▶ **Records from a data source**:
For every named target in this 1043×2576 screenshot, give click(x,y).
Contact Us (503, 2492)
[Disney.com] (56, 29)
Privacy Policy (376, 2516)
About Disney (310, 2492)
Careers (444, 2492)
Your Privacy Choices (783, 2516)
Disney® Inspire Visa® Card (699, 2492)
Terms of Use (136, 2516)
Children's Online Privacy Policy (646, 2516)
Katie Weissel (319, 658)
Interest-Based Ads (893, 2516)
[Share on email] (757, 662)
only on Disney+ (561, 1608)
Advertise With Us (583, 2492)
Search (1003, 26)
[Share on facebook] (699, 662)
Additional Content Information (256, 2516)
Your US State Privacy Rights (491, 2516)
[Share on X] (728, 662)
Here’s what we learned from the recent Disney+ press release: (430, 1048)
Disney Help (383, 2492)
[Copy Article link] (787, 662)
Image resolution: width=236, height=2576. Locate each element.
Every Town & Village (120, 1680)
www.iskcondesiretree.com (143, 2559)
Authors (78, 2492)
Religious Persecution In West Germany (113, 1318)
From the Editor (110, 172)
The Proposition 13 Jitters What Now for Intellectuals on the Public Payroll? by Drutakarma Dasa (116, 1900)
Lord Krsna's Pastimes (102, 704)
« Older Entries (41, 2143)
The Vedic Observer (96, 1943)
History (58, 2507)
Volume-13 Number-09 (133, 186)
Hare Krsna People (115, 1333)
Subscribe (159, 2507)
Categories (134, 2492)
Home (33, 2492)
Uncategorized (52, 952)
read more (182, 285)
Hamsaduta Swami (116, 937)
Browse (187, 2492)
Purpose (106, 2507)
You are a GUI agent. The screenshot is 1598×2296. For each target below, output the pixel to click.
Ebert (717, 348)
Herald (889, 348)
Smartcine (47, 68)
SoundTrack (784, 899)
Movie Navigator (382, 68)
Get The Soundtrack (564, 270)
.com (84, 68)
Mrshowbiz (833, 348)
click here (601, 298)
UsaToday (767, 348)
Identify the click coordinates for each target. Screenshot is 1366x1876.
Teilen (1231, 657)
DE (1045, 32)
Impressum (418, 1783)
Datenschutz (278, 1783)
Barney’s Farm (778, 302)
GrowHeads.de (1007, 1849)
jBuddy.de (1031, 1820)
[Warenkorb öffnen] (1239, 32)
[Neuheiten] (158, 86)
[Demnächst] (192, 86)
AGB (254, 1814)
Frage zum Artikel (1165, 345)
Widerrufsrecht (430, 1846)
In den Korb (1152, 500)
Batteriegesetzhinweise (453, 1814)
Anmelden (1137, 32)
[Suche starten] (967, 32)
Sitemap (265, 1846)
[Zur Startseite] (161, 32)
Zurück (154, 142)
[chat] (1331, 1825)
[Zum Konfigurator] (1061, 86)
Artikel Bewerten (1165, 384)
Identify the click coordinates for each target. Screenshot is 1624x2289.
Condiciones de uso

▶ **Directions for this task**: Your answer should be the lines above, from the line containing "Hare Krsna People (115, 1333)" up to and including the line containing "Movie Navigator (382, 68)", reproduced exactly and with nothing else.

▶ **Answer below**:
Hare Krsna People (115, 1333)
Subscribe (159, 2507)
Categories (134, 2492)
Home (33, 2492)
Uncategorized (52, 952)
read more (182, 285)
Hamsaduta Swami (116, 937)
Browse (187, 2492)
Purpose (106, 2507)
You are a GUI agent. The screenshot is 1598×2296. For each target below, output the pixel to click.
Ebert (717, 348)
Herald (889, 348)
Smartcine (47, 68)
SoundTrack (784, 899)
Movie Navigator (382, 68)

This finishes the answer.